Fry off the pork till golden brown and crispy then pop into a bowl leaving oil in the pan to fry shallots. Place shallots and garlic in the fry pan on medium heat, slowly get them to golden brown (but definitely not burnt), add olive oil if needed. Turn off or right down once nice and brown.
Whisk the egg in with the grated cheese to form a paste, add a good teaspoon of cracked pepper.

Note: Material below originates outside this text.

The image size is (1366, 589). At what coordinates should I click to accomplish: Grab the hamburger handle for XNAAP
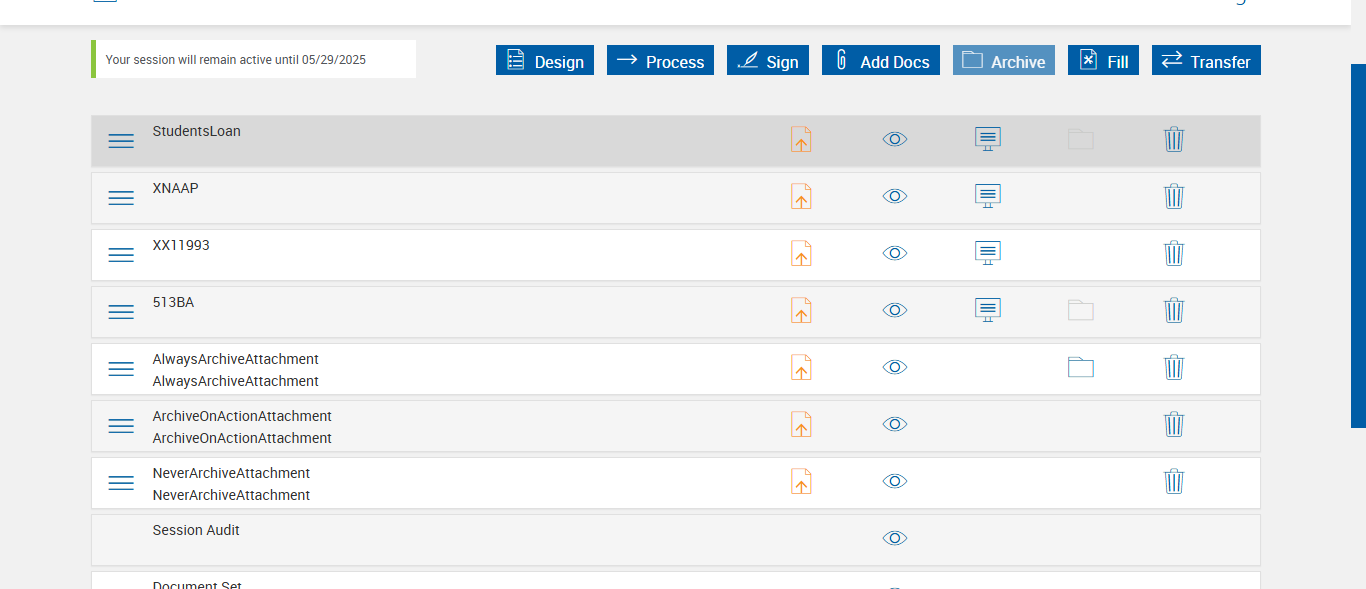(x=121, y=198)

Add pasta to water and cook until al dente. Pour out most of the water once done leaving about 1cm from the bottom of saucepan. Once off the heat pour in the pork, garlic and shallots and add in the egg and cheese paste, stirring quickly getting all over the pasta using the boiling water to create a creamy sauce covering the pasta. Then season to taste.
Serve quickly so it’s at its best and nice and hot. For a bit of extra love and during the winter months add freshly shaved truffle like we did, it’s extra delish!
But… isn’t there cream in carbonara??
Hot tip: So many people assume that “creamy” carbonara must be made using actual cream. But adding cream to a proper carbonara is up there with breaking your spaghetti in half to cook it on the scale of Italian culinary crimes. The creaminess of a good carbonara comes courtesy of the raw egg and the addition of some of the reserved cooking water.